Even more painfully, of the players who won the last eight Professional Footballers' Association Players' Player of the Year awards – the most prestigious individual honor in the Premier League – only Wayne Rooney (2010) and Robin van Persie (2012) are still active in that league. Cristiano Ronaldo (2007, 2008), Gareth Bale (2011, 2013) and Luis Suarez (2014) all play in Spain now, and Ryan Giggs (2009) has retired.

[Premier League: Scores and Schedule | Current Standings | Teams]

So why, then, did the Premier League just sign a three-year, $7.9 billion domestic broadcasting rights deal with Sky Sports and BT – one of the richest such contracts in the world? (Foreign rights are expected to pad that figure by several billion more.) English top-tier clubs were already combining to get more than double the TV money of any other major European league and will now get a 70-percent raise on those figures.

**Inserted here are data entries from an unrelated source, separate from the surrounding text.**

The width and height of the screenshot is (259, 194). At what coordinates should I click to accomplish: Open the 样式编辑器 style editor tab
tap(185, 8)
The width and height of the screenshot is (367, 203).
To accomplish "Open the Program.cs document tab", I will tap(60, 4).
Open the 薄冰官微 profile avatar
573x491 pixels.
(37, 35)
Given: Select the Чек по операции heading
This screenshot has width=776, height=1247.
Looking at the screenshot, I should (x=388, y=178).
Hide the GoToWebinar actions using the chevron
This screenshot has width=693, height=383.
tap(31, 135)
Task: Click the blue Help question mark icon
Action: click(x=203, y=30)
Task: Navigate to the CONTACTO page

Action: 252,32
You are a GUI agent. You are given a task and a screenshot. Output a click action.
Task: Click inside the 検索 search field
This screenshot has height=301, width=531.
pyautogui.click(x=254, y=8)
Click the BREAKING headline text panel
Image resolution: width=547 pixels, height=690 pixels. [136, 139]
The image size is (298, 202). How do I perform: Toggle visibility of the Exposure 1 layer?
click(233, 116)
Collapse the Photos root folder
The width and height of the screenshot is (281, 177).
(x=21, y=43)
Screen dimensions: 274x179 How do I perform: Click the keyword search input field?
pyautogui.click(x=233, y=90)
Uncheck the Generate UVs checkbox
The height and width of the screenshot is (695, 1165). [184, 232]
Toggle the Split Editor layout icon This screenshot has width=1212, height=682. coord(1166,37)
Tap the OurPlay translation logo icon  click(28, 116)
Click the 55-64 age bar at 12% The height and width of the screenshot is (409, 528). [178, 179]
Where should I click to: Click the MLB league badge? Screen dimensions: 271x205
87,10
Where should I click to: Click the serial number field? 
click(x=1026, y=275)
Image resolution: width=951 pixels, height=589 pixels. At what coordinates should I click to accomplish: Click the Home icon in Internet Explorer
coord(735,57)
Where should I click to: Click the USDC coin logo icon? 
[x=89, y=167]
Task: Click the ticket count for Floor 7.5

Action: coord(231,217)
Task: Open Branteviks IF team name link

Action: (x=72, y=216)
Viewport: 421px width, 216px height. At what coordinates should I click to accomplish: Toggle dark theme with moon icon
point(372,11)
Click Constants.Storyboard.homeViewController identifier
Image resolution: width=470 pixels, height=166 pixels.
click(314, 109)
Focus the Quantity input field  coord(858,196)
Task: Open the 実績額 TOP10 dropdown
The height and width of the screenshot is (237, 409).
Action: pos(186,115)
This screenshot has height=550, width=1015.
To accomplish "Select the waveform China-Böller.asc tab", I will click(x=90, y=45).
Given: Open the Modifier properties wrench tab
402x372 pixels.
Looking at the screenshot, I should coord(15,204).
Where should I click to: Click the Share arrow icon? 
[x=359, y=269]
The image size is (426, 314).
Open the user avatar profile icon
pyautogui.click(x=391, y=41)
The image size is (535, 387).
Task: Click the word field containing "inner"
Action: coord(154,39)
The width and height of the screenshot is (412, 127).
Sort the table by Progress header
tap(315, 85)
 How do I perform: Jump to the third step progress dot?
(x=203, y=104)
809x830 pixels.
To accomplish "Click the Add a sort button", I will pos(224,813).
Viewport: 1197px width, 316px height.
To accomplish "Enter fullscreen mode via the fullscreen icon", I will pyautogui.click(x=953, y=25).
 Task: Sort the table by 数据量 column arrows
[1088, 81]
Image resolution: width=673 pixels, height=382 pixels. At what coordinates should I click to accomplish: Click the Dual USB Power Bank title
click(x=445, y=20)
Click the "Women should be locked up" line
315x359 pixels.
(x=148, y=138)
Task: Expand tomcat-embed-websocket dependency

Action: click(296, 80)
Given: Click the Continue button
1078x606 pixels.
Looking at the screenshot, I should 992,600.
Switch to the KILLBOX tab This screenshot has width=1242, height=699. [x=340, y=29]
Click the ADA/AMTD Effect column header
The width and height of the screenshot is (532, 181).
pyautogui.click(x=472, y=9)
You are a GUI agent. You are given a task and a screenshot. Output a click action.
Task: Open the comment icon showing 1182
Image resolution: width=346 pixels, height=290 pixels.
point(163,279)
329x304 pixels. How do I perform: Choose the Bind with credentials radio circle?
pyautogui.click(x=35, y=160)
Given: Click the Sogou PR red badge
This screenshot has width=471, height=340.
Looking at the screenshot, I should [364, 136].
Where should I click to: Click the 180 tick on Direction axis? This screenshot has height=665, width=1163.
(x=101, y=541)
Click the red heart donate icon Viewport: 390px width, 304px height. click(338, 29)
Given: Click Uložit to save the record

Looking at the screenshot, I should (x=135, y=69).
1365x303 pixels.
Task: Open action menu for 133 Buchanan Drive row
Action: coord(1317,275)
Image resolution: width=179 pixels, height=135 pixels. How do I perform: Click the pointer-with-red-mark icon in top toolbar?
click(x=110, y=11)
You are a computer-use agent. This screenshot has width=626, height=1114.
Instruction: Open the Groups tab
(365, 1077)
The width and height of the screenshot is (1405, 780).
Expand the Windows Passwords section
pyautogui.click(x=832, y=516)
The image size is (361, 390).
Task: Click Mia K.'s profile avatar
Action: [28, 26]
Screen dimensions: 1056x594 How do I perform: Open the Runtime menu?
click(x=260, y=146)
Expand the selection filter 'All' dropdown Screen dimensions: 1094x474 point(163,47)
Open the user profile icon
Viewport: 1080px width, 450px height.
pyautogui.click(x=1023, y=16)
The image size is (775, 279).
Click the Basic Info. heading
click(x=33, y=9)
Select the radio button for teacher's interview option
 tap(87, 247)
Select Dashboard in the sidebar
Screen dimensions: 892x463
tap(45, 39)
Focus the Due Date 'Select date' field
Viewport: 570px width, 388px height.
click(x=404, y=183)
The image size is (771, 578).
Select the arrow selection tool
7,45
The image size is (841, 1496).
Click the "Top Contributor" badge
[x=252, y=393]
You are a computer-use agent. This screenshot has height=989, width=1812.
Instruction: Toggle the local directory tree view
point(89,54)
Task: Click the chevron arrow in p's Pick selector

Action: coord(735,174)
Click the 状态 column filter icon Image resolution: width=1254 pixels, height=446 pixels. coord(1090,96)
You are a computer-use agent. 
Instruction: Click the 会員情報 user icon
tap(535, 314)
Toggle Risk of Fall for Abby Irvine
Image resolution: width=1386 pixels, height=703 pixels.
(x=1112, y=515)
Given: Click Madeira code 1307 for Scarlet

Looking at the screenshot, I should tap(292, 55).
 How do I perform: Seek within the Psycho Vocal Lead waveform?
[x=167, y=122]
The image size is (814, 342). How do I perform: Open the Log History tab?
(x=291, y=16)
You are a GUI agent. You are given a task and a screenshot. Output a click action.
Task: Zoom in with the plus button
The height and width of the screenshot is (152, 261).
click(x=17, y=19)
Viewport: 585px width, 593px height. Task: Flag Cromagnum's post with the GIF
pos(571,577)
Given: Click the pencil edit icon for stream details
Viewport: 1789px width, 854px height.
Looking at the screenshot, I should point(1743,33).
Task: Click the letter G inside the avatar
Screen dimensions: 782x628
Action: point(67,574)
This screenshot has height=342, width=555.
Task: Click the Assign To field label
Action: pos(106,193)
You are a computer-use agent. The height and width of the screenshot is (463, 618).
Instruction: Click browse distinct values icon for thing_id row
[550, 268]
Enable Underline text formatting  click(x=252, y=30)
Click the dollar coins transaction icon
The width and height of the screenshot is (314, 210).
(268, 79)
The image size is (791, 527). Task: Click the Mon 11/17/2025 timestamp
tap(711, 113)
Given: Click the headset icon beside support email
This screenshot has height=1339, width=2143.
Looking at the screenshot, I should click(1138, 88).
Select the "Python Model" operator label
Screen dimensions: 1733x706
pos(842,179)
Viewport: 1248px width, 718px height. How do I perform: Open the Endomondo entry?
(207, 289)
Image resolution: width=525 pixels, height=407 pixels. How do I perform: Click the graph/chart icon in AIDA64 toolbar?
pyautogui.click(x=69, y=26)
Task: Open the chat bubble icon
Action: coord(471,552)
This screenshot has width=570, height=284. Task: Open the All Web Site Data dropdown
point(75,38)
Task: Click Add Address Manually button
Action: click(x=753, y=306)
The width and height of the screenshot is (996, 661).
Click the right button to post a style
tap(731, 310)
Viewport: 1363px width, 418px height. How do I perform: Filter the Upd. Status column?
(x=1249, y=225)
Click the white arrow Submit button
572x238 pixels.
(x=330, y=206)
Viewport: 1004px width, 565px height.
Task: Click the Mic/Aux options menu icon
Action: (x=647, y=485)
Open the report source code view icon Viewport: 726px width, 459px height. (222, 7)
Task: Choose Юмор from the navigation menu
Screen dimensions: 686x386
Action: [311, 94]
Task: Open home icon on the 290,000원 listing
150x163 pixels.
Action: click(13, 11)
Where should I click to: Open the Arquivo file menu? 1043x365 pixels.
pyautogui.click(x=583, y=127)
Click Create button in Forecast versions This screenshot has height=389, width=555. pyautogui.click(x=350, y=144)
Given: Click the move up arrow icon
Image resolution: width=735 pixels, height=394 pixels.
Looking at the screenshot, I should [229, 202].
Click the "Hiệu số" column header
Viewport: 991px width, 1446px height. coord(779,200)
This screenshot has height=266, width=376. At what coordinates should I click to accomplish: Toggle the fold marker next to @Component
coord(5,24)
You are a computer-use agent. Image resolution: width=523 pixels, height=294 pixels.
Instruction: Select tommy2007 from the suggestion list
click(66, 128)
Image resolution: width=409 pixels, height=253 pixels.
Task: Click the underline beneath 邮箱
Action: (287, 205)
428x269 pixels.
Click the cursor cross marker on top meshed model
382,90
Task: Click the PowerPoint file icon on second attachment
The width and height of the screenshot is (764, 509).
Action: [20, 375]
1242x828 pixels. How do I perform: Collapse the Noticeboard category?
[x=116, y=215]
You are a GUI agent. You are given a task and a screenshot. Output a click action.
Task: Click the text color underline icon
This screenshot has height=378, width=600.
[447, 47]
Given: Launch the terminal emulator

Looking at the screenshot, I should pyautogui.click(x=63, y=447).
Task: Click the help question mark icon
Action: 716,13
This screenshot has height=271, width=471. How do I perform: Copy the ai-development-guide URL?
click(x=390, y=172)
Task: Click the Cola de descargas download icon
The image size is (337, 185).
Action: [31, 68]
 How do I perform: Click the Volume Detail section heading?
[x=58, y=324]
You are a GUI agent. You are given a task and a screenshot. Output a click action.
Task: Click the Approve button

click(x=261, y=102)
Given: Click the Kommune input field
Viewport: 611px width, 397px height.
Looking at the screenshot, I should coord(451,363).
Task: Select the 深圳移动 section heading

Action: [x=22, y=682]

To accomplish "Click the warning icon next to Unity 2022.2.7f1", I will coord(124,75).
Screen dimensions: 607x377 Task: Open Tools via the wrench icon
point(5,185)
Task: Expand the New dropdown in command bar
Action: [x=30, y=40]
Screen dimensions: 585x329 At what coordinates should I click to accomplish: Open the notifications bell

While the Premier League's relevance in international soccer has clearly waned, its value to television companies continues to skyrocket.

Why?

Because the power of the Premier League lay in its product.

Simply put, the English top-tier league is the most popular because it makes for the best viewing experience – both in person and on television. It is destination and appointment television. It looks the prettiest beamed into your living room. It sounds the best. And it's the most fun.

Certainly, there's no underestimating the role played by the Premier League being set in an English-speaking country, facilitating its appeal abroad. But there's a lot more to it than that. The stands are always full and loud and close to the field. The grass is green and lush. The stadiums are big and shiny, yet mostly historic. The clubs are storied, established brands; the players are the actors with well-developed characters. The Premier League production values are unrivaled. It rains a lot in England. Rainy soccer is dramatic. It's just good television.

Ultimately, professional sports leagues are entertainment merchants, and the Premier League offers the best guarantee of it. It's the most likely to reward you for tuning in. Even when the soccer isn't good, the atmosphere often compensates and the viewer stays enthralled.

(As an aside, you'd think the Premier League would understand how much of its value it derives from the atmosphere its stadium-going fans create and treat them better. But, no, ticket prices have risen by many multiples over the last decade or two, even when corrected for inflation.)

Other leagues might have better teams – or, if we need to couch that argument, teams that perform better in Europe – but the ratio of games that make for good viewing is typically lower than that of the Premier League, where even the bottom-feeders tend to play captivating contests.

If the soccer is very good, it doesn't seem to matter that it isn't the very best. So long as the viewing experience is.